Votre rapporteur pour avis exhorte donc le gouvernement à lancer une véritable politique de soutien à l'emploi associatif .

À l'occasion de leur audition, les représentants du Mouvement associatif ont défendu la création d'une ligne budgétaire spécifique dans le fonds d'inclusion dans l'emploi 13 ( * ) permettant le financement de 38 000 emplois utiles socialement afin de soutenir la professionnalisation des projets associatifs, tout particulièrement dans les petites et moyennes associations.

Les auteurs de cette proposition suggèrent d'assurer le financement de ces emplois par un prélèvement de 3 % des crédits consacrés au Plan d'investissement compétences.

Votre rapporteur pour avis rappelle que pour 2018, l'enveloppe prévue pour les « Parcours emplois compétences « (200 000 contrats) sera loin d'être dépensée compte tenu du succès mitigé rencontré par les PEC. Au 15 septembre 2018, moins de 87 000 PEC avaient été signés tous prescripteurs confondus en raison de leur manque d'attractivité financière et des obligations renforcées qui pèsent sur les employeurs.

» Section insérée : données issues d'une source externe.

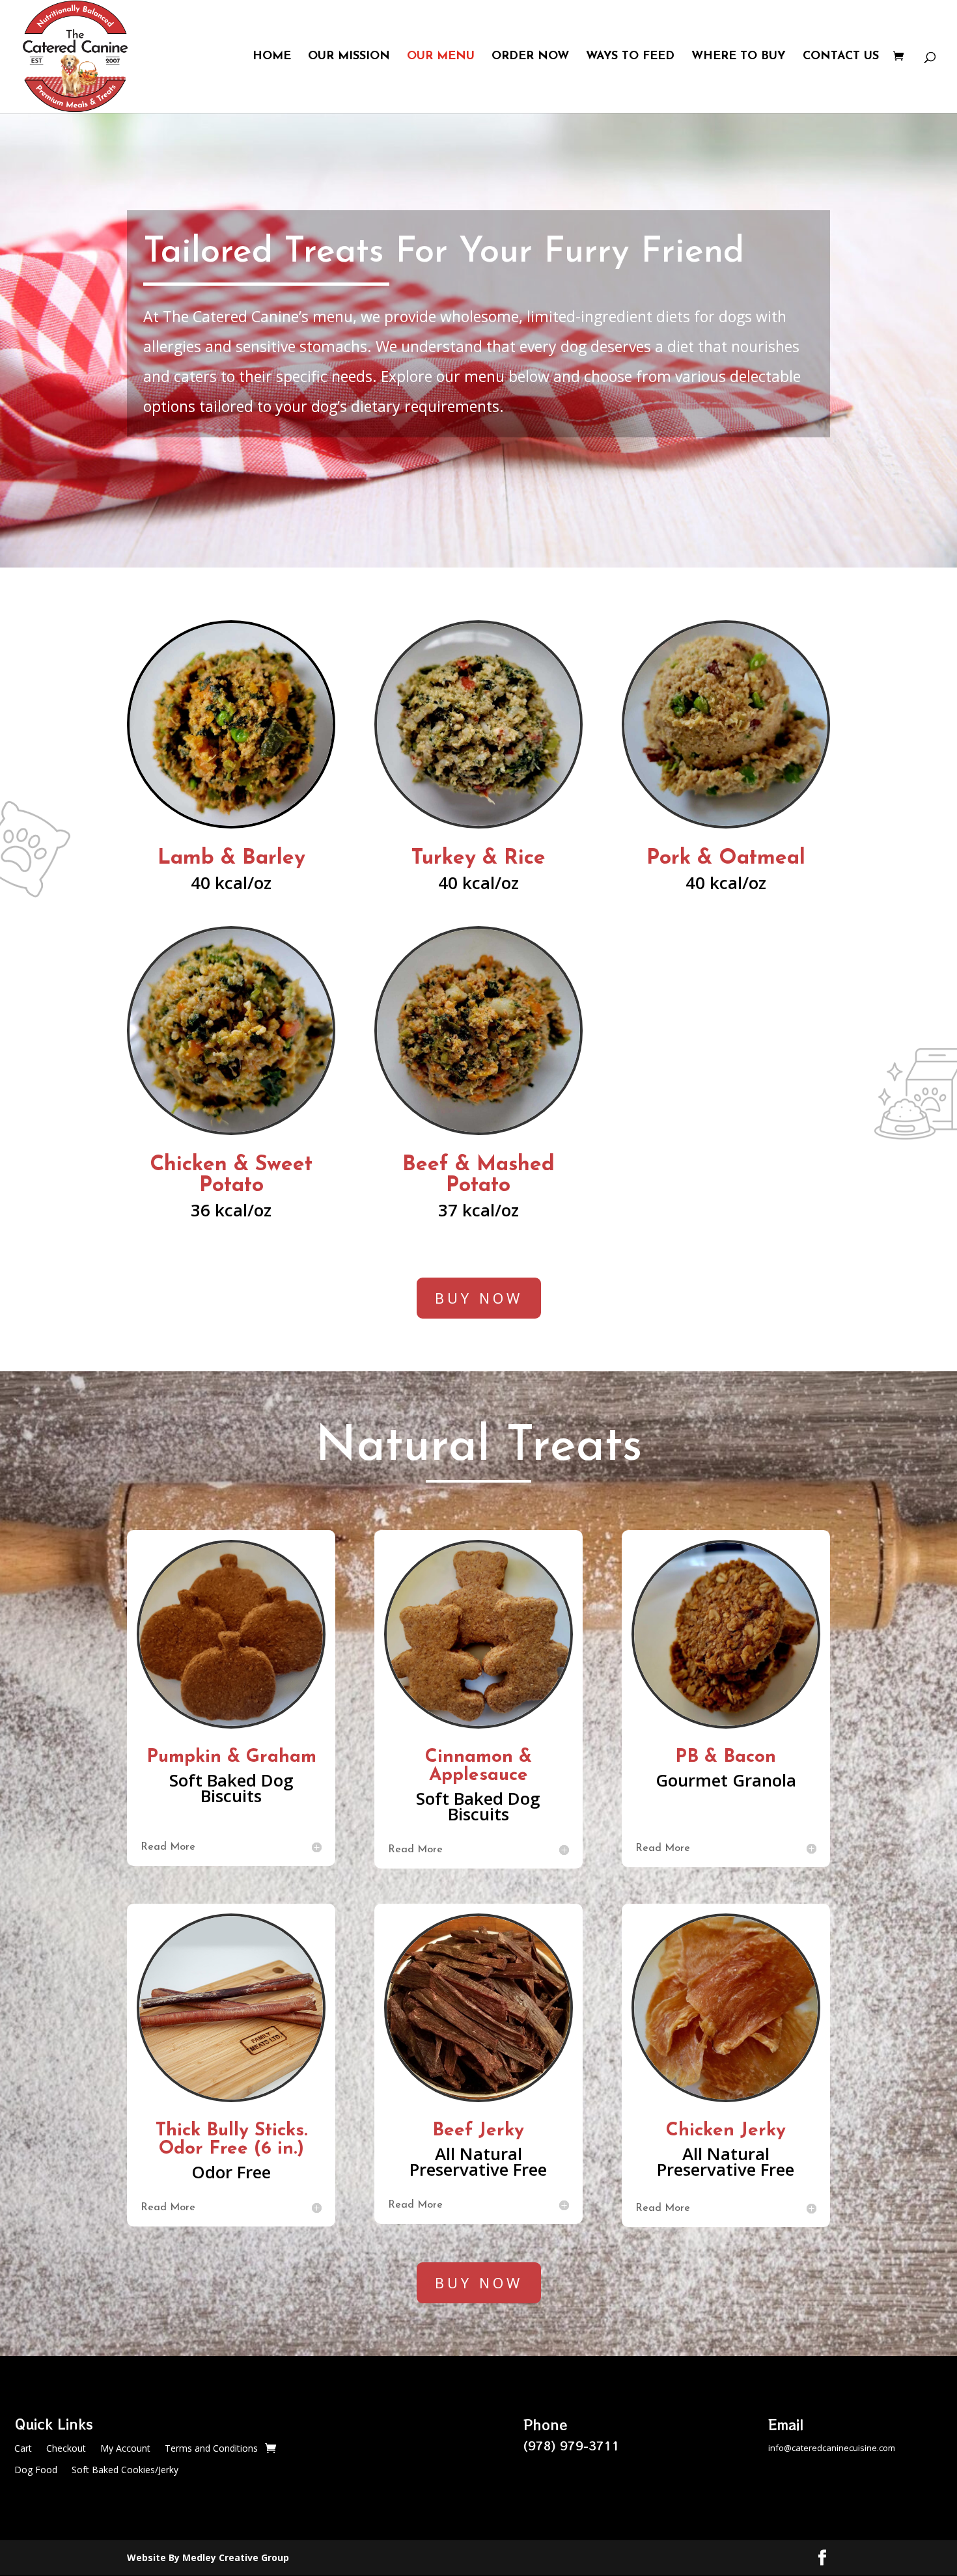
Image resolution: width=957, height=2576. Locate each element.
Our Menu (441, 57)
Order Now (530, 57)
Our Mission (349, 57)
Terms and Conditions (211, 2449)
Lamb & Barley (231, 858)
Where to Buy (738, 57)
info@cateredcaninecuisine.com (831, 2448)
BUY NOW (479, 1298)
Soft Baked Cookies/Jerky (125, 2470)
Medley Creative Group (235, 2557)
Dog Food (35, 2470)
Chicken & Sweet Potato (231, 1175)
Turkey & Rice (478, 858)
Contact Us (841, 57)
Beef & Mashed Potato (478, 1175)
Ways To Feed (630, 57)
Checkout (66, 2449)
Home (272, 57)
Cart (23, 2449)
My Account (125, 2449)
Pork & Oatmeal (725, 858)
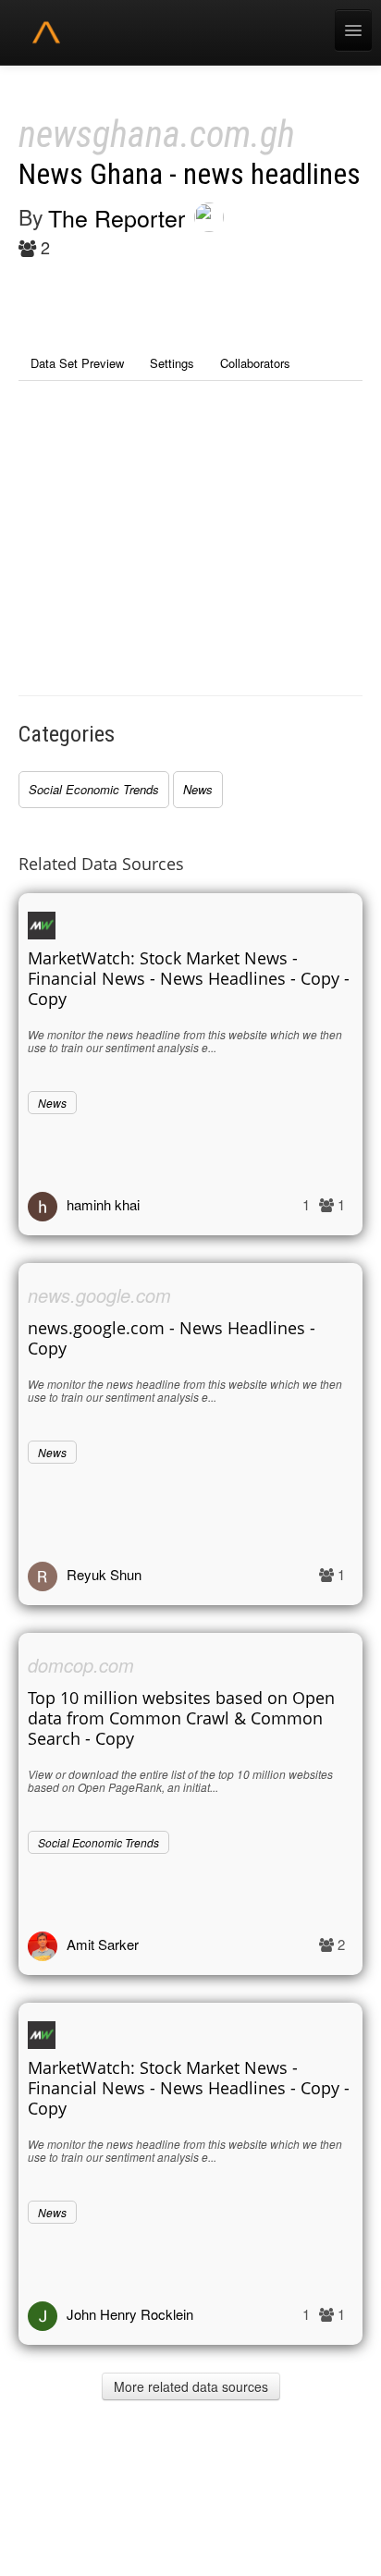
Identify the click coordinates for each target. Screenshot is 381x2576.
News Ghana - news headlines (189, 174)
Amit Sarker (103, 1944)
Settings (172, 363)
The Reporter (116, 217)
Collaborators (255, 363)
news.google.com (99, 1295)
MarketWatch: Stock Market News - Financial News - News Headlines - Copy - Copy (189, 978)
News (198, 789)
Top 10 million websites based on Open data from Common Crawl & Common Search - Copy (181, 1718)
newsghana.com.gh (156, 134)
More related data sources (191, 2386)
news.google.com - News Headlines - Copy (171, 1338)
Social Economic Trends (94, 789)
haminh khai (103, 1204)
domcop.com (81, 1664)
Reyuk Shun (104, 1574)
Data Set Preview (77, 363)
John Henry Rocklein (130, 2314)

Le manque d'attractivité financière des PC :
l'exemple du département de l'Hérault

Dans l'Hérault, la mise en oeuvre des PEC a été arrêtée au 1 er juin 2018 avec un objectif de 600 PEC pour les bénéficiaires du RSA sans emploi recrutés par les employeurs associatifs et les employeurs des établissements publics hospitaliers (y compris EHPAD). Le taux de prise en charge retenu par arrêté préfectoral a été de 50 % du Smic brut pour une durée hebdomadaire de travail de 20 heures.

Ainsi, pour un PEC de 20 heures hebdomadaires, l'aide totale est de 428,13 euros (50 % du SMIC brut). Le département ayant l'obligation de financer 88 % du RSA socle soit 485 euros, L'État finance 0 euro sur les PEC pour les bénéficiaires du RSA.

Par comparaison en 2017, pour un CUI-CAE de 20 heures hebdomadaires, l'aide totale était de 761,28 euros (90 % du SMIC brut) avec un financement de l'État à hauteur de 281,28 euros.

Au 30 septembre, seuls 70 PEC sur l'enveloppe des 600 ont été signés en l'absence d'attractivité financière.

Source : document fourni par l'Assemblée des départements de France

Le gouvernement en a tiré la leçon puisque seuls 100 000 PEC sont financés pour 2019. Il est regrettable qu'une partie des crédits ainsi économisés ne soient pas investis dans une politique ambitieuse en faveur de l'emploi associatif.

Si le gouvernement ne souhaite pas aggraver le déficit pour financer cette politique, votre rapporteur pour avis renvoie au rapport d'information 14 ( * ) qu'il a rédigé avec son collègue Alain Dufaut sur les contrats aidés dans lequel ils proposaient de financer ces emplois socialement utiles via le transfert d'une partie des exonérations générales des cotisations patronales et des dépenses fiscales qui relèvent de la politique des « services à la personne ».

En conclusion, votre rapporteur pour avis vous propose de donner un avis défavorable à l'adoption des crédits de la jeunesse et de la vie associative.

*

Votre commission de la culture, de l'éducation et de la communication a donné un avis défavorable à l'adoption des crédits de la mission .


* 12 Direction de la jeunesse, de l'éducation populaire et de la vie associative.

* 13 Créé au 1 er janvier 2018, il regroupe les contrats aidés et les dispositifs d'insertion par l'activité économique.

* 14 Contrats aidés : offrir une alternative crédible au secteur associatif ; rapport d'information n° 321 (2017-2018) du 21 février 2018.